2004-01-15 - Drilled wing conduit holes. (2.0 Hrs).

I'm back working on the wings, since I finished laying out my circuit boards for my nav/strobe lights. I ordered boards and more LEDs.

I drilled the holes in all of the main wing ribs for the wiring conduit. I decided to drill the holes between the two largest holes. One in the upper part of the rib, and one in the lower part of the rib. Van's instructions suggested to enlarge the rib tooling hole, but I looked at this pretty close, and there is no way to get the conduit through there. The aileron bellcrank gets in the way. The spots that I chose are above and below the aileron push rod, and do not interfere with anything that I can see.

I decided to drill two holes in case my LED strobes do not work out and I have to use regular 350 volt strobes. I am planning on putting the comm antenna in one of the wing tips, and I do not want to run the high voltage strobe line next to an antenna cable. I'm hoping that 6" is enough separation. If I need just one line, I can decide at the last minute which to use.

Per some other websites, I made a template to help drill the holes in the same spot in each rib. After two ribs I figured-out that the easiest way was to drill two ribs--one left, and one right. Then all you do is use the left rib as a template to drill all of the right ribs and you use the right rib to drill all of the left ribs. Simply hold the ribs back to back.

BTW, I like Van's conduit, because it is not split. I found plastic conduit locally at Home Depot, Harbour Frieght, etc, but all of them are split. The split might make it hard to suck a new guide string down the tube later on. I know you should tie a string in there, but strings tend to fall out.

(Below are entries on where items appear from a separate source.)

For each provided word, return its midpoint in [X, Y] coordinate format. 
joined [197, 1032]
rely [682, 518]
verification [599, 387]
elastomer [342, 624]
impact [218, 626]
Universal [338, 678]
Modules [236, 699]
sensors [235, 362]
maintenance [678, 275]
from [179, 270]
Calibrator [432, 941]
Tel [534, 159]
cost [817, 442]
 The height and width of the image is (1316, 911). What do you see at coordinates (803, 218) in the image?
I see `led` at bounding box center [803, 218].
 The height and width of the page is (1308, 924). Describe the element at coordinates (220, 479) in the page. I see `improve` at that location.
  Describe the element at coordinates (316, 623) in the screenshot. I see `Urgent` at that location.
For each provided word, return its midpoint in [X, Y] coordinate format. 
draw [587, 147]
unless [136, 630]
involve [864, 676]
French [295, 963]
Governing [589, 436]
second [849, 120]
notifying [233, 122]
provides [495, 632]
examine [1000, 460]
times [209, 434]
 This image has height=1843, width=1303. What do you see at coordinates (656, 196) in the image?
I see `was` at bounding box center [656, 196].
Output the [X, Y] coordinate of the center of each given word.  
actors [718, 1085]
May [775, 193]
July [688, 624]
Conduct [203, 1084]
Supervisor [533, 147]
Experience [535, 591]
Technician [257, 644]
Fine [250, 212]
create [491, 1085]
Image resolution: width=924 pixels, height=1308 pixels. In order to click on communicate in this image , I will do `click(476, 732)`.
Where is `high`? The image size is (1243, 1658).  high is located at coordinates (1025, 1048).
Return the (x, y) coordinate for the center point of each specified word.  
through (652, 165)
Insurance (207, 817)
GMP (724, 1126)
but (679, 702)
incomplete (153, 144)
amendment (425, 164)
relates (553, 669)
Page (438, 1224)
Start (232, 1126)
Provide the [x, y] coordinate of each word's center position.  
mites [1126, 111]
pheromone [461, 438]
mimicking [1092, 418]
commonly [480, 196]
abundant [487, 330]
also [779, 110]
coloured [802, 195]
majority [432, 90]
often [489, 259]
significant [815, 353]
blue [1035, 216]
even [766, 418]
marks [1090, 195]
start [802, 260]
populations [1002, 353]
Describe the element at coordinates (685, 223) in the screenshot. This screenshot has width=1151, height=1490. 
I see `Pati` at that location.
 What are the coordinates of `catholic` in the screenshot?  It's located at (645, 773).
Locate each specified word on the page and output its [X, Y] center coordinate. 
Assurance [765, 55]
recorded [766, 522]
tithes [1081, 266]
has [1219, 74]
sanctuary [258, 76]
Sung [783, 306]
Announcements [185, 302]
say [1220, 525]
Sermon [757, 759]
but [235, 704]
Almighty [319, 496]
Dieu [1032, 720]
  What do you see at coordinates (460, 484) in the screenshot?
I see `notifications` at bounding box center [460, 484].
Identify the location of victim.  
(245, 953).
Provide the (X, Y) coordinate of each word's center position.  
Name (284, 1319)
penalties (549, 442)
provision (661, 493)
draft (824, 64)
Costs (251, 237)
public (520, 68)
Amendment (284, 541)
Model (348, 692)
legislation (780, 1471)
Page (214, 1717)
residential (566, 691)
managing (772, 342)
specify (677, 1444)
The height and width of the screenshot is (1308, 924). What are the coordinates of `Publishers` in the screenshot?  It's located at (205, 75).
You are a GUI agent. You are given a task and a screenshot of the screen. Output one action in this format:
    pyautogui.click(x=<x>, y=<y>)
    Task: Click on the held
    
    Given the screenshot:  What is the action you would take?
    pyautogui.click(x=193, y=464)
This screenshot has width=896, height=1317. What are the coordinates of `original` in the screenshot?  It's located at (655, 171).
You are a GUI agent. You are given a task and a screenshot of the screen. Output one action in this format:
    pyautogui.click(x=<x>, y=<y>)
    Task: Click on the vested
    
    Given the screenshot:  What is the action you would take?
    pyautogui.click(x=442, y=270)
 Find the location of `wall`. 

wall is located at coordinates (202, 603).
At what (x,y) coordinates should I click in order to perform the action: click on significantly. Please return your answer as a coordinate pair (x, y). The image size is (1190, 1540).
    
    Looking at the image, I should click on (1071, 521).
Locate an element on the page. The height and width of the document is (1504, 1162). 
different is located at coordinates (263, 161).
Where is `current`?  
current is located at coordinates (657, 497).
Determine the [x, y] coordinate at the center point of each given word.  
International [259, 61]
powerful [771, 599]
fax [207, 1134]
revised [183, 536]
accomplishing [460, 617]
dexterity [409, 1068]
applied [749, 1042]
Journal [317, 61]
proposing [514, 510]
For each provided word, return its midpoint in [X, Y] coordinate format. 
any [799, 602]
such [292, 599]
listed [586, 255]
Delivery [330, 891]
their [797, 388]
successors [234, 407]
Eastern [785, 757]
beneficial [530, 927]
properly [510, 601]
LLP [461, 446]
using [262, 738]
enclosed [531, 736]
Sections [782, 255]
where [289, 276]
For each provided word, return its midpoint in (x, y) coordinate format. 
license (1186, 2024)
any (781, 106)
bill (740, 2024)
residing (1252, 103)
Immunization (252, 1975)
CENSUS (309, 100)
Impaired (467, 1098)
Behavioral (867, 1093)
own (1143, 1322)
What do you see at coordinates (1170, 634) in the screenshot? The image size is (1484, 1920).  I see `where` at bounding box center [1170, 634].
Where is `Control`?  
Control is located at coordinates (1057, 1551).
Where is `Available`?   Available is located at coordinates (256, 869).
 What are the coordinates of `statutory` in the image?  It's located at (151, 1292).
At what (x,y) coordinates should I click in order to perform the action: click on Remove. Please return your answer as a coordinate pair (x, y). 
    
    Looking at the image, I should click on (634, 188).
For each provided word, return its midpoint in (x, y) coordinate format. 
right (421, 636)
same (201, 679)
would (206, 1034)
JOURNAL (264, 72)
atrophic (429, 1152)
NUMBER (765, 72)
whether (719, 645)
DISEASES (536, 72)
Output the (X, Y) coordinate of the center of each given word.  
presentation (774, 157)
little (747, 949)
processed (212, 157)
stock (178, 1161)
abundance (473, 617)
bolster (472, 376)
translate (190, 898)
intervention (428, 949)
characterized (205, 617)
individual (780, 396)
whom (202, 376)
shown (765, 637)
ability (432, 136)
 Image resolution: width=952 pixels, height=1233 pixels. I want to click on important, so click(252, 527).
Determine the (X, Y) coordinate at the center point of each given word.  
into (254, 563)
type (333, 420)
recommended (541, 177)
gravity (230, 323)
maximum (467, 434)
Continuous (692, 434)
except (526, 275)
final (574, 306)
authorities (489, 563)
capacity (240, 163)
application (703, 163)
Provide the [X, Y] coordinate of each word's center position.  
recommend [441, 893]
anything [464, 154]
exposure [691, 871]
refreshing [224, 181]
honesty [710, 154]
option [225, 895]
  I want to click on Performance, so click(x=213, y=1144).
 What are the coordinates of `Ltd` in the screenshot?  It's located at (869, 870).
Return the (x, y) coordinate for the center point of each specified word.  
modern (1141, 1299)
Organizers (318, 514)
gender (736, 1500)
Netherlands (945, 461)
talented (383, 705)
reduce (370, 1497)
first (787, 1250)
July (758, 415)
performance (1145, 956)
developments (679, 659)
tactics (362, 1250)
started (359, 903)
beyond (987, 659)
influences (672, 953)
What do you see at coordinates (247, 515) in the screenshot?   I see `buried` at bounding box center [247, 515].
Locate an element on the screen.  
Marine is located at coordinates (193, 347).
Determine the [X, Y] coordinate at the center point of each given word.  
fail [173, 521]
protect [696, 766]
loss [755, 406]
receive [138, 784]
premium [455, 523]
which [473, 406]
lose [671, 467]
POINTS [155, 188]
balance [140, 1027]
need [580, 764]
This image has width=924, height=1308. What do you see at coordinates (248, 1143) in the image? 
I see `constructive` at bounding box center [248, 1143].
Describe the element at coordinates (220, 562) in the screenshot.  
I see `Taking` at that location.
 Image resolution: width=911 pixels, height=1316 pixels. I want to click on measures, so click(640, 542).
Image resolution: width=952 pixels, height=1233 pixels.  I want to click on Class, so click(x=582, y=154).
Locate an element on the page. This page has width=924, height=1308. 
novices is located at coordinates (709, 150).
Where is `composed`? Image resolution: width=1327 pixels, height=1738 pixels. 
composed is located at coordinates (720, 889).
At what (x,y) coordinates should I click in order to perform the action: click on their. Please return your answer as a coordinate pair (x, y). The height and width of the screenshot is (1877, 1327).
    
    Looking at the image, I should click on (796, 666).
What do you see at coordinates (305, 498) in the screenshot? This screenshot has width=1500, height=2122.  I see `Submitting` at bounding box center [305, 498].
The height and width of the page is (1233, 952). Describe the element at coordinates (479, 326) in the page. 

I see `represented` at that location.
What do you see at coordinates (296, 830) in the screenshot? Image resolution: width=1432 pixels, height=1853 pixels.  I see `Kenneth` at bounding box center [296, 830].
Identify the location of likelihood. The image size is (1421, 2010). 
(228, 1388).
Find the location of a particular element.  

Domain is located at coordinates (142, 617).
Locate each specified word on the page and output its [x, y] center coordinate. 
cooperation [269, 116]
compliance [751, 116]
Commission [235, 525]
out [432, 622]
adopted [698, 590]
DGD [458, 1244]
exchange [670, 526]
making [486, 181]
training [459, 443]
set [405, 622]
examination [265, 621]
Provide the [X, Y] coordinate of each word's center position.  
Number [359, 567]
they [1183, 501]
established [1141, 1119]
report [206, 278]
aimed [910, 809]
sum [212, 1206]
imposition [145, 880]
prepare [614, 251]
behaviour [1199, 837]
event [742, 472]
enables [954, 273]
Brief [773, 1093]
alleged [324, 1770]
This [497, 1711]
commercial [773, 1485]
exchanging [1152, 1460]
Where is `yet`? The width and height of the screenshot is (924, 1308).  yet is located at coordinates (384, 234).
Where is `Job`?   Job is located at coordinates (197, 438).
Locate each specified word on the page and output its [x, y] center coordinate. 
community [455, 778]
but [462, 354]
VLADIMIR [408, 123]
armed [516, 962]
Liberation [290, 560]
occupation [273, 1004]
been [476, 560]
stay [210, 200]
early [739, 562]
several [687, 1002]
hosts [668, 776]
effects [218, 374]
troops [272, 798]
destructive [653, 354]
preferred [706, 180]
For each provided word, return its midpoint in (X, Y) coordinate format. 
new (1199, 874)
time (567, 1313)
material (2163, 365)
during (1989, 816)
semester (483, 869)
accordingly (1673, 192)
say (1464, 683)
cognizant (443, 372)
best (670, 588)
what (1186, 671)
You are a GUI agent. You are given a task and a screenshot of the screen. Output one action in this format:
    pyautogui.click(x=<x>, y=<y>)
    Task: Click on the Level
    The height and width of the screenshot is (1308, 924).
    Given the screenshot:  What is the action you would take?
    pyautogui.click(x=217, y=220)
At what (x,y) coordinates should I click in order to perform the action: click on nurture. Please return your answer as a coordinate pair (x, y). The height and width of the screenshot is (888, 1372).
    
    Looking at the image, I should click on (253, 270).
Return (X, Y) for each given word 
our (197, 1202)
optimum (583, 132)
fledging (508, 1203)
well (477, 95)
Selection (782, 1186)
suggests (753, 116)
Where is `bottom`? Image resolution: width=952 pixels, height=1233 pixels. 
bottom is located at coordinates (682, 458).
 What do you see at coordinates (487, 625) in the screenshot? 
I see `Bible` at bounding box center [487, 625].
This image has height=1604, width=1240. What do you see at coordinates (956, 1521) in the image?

Left and right rib, back-to-back. Initially, I used two drills as guides to help align the ribs, but this is not needed. Simply match-up the tooling holes, hold the ribs by hand, and drill the new holes. These don't have to be perfectly matched. The conduit will bend. I just don't want to be too sloppy.
Next, you use a unibit to enlarge each hole. My unibit is not quite big enough for Van's conduit, so I have to use a deburring tool to finish enlarging each hole. I only enlarged two ribs today, so I still have a few to do. I can see this is going to take awhile to finish.
I bought two inexpensive steel eye bolts from Home Depot, so I tapped the hole for the eye bolt in one of the wing tie-downs. They look pretty strong, but they are not cast iron like Van's. Then again, $.60 .vs. $3.50 (each).